Hockey Helping Kids founder Randy De Meno and 1,000-point NHL scorer Brian Bellows are getting it done within the NHL community.
It’s a game. It’s always been a game. It will forever remain just a game. Forget million-dollar contracts and TV deals fit to suit a king for a moment. All individuals involved with the National Hockey League need to remind oneself that it will always remain just a game.
The game of hockey.
Meet Randy De Meno, Chief Technologist of Commvault and the founder of Hockey Helping Kids, an organization that’s raised $1.4 million for local charities supporting underprivileged families and children with disabilities.
What they do is travel from one NHL arena to another with the intent of raising as much dough as possible—for all the right reasons. This past Thursday night, Randy and company were in Brooklyn as the New York Islanders defeated the crosstown Rangers 3-0.
The event timeline is as follows:
- A “Junior Varsity (JV)” game including children from local charities, members of local charitable organizations, Commvault partners and customers and frequently, former NHL and veteran Olympic players.
- A “Varsity” game with Commvault’s Employee Hockey Team playing against another team, often consisting of veteran Olympic and former NHL players.
- A reception and dinner where game participants and other invited guests watch that night’s NHL game together while raising money for local children’s charities through auctions, raffles and other activities. All proceeds from these activities go to the local children’s charities that have been identified in each city.
You may just know a few of the individuals who participate on a regular basis.
- Alana Blahoski, Olympic ice hockey player and gold medalist in the 1998 Olympics
- Lisa Chesson, Olympic ice hockey player in the 2010 Olympics
- Pru Hyer, Commvault / Hockey Helping Kids staff
- Taylor Lown, Marketing Coordinator, Commvault / Hockey Helping Kids staff
- Bob Hammer, CEO, Commvault
- Brian Bellows, former 1,000-point NHL scorer
Prior to the Isles-Rangers game and the Hockey Helping Kids event, Elite Sports NY caught up with Randy De Meno and Brian Bellows.
Rob Sabo: After running the event in Phoenix, Arizona and St. Paul, Minnesota this season, how excited are you to be in New York?
Randy De Meno: Being a New Yorker, it’s always special to work Hockey Helping Kids here in New York. And the New York Islanders organization is tremendous, as are the Rangers. They always give us a key rivalry game. We’ve been here the last several years. And since we’re raising money for the Long Island Chapter of Autism Speaks, it’s why we’re here for Rangers-Islanders.

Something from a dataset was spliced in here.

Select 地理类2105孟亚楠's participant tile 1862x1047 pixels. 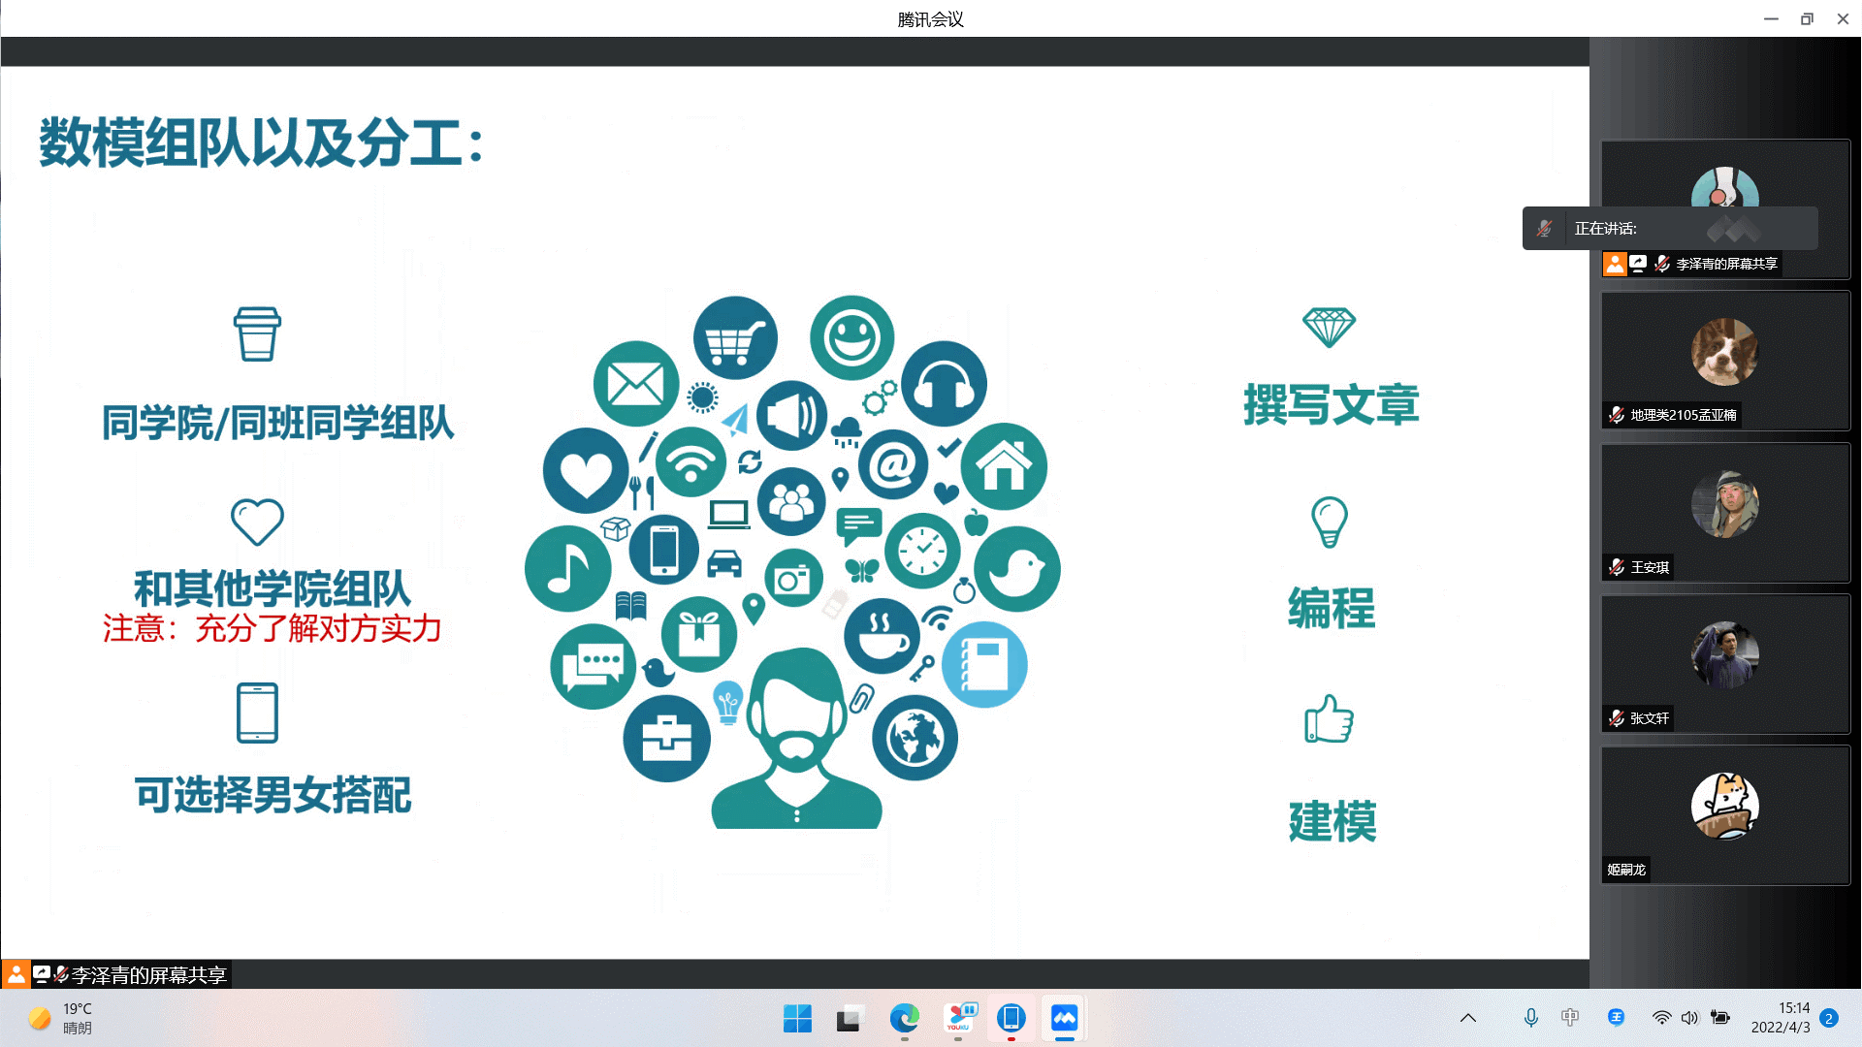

It’s amazing to have the opportunity to give back in a creative and unique way in which we run a charity event … a business event and a hockey event in which we get our partners’ children on the ice in what we call our JV game in the afternoon. We then have some fun at dinner, raise money, and then go back for our Varsity game after the NHL game is played—my most fun part of the evening in which we play either the U.S. Women Olympians or NHL alumni or sometimes another one of our sponsors, and this is the case tonight with SHI.
RS: A little more about that JV vs. Varsity breakup. Who are the some of the names that participate?
RD: Sure. Lisa Chesson is here tonight, USA Olympic ice hockey player and silver medalist from the 2010 Olympics, and 1,000-point scorer Brian Bellows, who’s jumped in about a dozen times with us, is here as well. They all have Commvault jerseys and are all considered a part of the Commvault family. It’s always a special treat for us when we can share the ice with them.
RS: On a personal note, Bellows is going to be a little shorthanded without you tonight, correct?
RD: Ah, yes. I don’t get to play tonight because I’m coming off quadruple bypass surgery a month ago which was much to the surprise of me and my family because I had no symptoms. I did get permission to skate, though.
RS: Any highlights from the previous Phoenix and St. Paul events you’d like to share?
RD: The season actually started off in Columbus, Ohio, and it was Commvault against the Blue Jackets alumni. And that was in November. We raised money for Ohio Sled Hockey and Ohio Special Hockey. Beleive it or not, we defeated the Jody Shelley-led Jackets alumni team 12-10. But there’s no truth to the rumor we’re hiring people based purely on hockey ability.
RS: Any information you’d like to provide about Commvault?
RD: We’re an information company. For example, if you needed information about all of the possible destinations of stats on Ryan McDonagh and where he could land during this specific trade deadline, we’d come back with full analytics, returned in about three seconds. That’s what we do. Data management. We started Hockey Helping Kids in 2001, much of a way to get people interested in Commvault. The first event attracted so many people it just took off from there, raising $1.4 million along the way.
***For the full interview, the audio can be found on Sabo Radio below.
Hockey Helping Kids will be in Philadelphia at the Wells Fargo Center on Thursday, March 22, 2018, when the Flyers welcome in the Rangers.